● CONSIGNE 1
Mettez toutes les lignes des enregistrements en liste numérotée, sans les lignes vides. Laissez les images hors de votre réponse.

● TEXTE FOURNI
____________________

2.1. Le contrôle des ressources

2.1. Le contrôle des ressources

Pour un État, un groupe ou une population, contrôler les ressources d’un territoire permet de répondre aux besoins essentiels et économiques de sa population. Si le territoire local n’est pas suffisant, un acteur peut tenter d’en contrôler un autre afin d’obtenir la ressource désirée. Les besoins en ressources d’États voisins peuvent s’avérer contradictoires ou bien la mise en valeur d’une ressource par l’un d’entre eux peut nuire aux autres (Alloprof). En 2016, l’ONU annonçait que « les ressources naturelles sont en cause dans 40% des conflits au cours des 60 dernières années » (ONU). Pour mieux saisir le rôle du contrôle des ressources dans l’émergence de tensions et de conflits dans le monde, consultez les sections sur trois des ressources les plus convoitées: l’eau, le pétrole et les minéraux.

____________________

● ENTRÉES LISTÉES
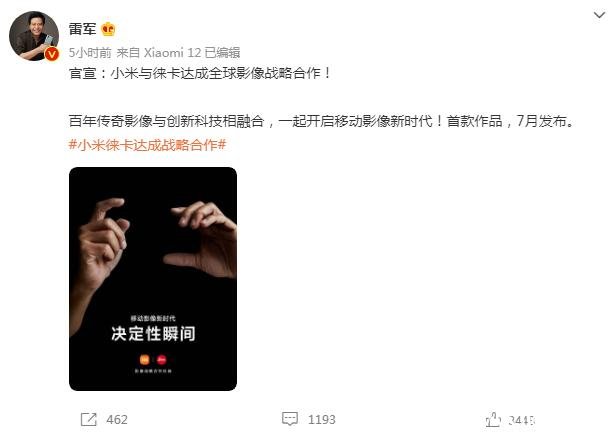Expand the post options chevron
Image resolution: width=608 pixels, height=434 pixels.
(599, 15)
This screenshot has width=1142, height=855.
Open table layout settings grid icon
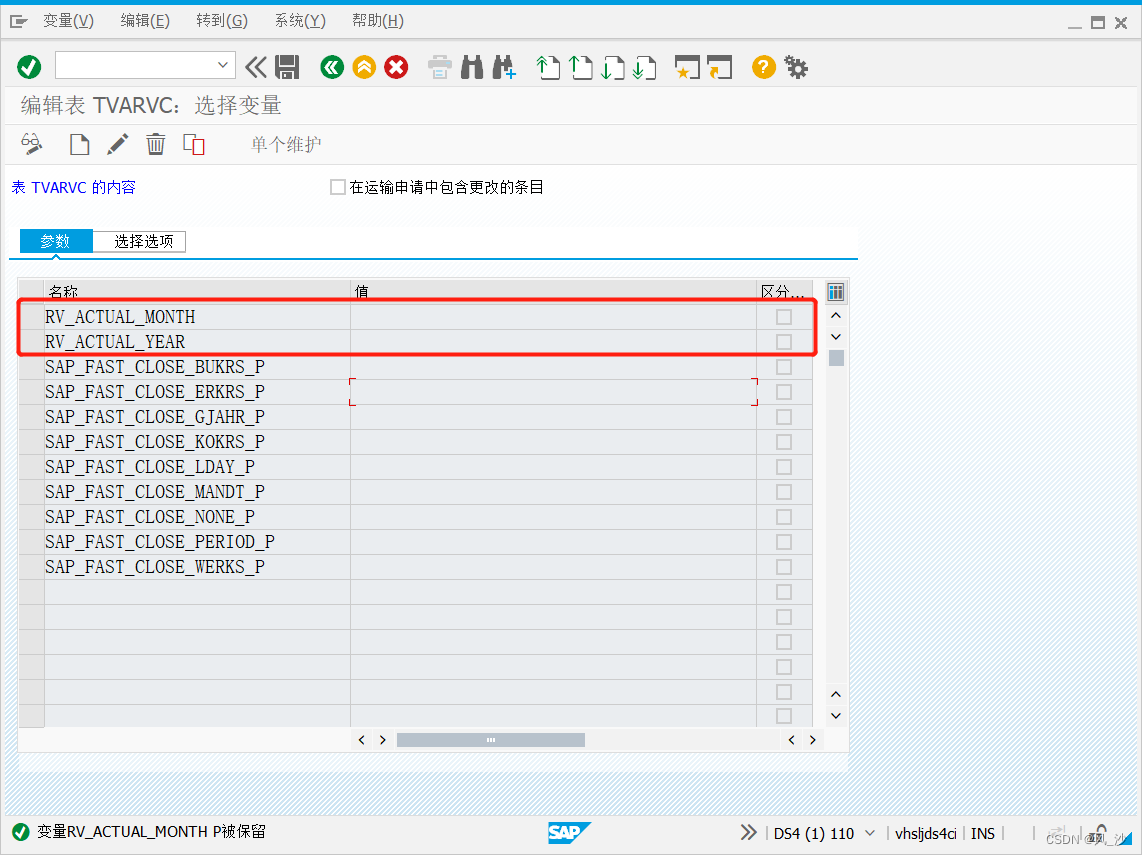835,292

____________________

● CONSIGNE 2
Reprenez le texte sur le contrôle des ressources et poursuivez-le à partir de sa dernière phrase.

● RÉPONSE ÉCRITE 1
1. Expand the post options chevron
2. Image resolution: width=608 pixels, height=434 pixels.
3. (599, 15)
4. This screenshot has width=1142, height=855.
5. Open table layout settings grid icon
6. 835,292

● RÉPONSE ÉCRITE 2
2.1.1. L'eau

Première ressource essentielle à la vie, l'approvisionnement en eau est une constante source de préoccupation pour les États qui connaissent un stress hydrique. Des régions comme l’Afrique du Nord et le sud de la Méditerranée sont plus à risque que d’autres de connaître des épisodes de stress hydrique. Ceux-ci ont des conséquences domestiques sur l’usage de l’eau, mais aussi économiques et touristiques. L’un des enjeux pour ces régions est la prise de conscience du problème alors que certaines d’entre elles tentent de devenir des hydro-puissances comme l’Éthiopie.

Stress hydrique :

  • une région subit un stress hydrique lorsque ses besoins en eau sont supérieurs à la quantité disponible sur le territoire. Le besoin de base en eau d’un humain est de 500 m3 d’eau / an. En France, son utilisation moyenne est mesurée à 3300 m3. À l’opposée, celle-ci est mesurée à 200 m3 au Yémen. Les changements climatiques, les activités industrielles et le manque de gouvernance en sont des causes.

Hydro-puissance :

  • État ou région qui maîtrise les cours d’eau par l’entremise d’infrastructures comme les barrages afin d’assurer son approvisionnement en eau ou en électricité tout en exerçant une influence sur ses voisins.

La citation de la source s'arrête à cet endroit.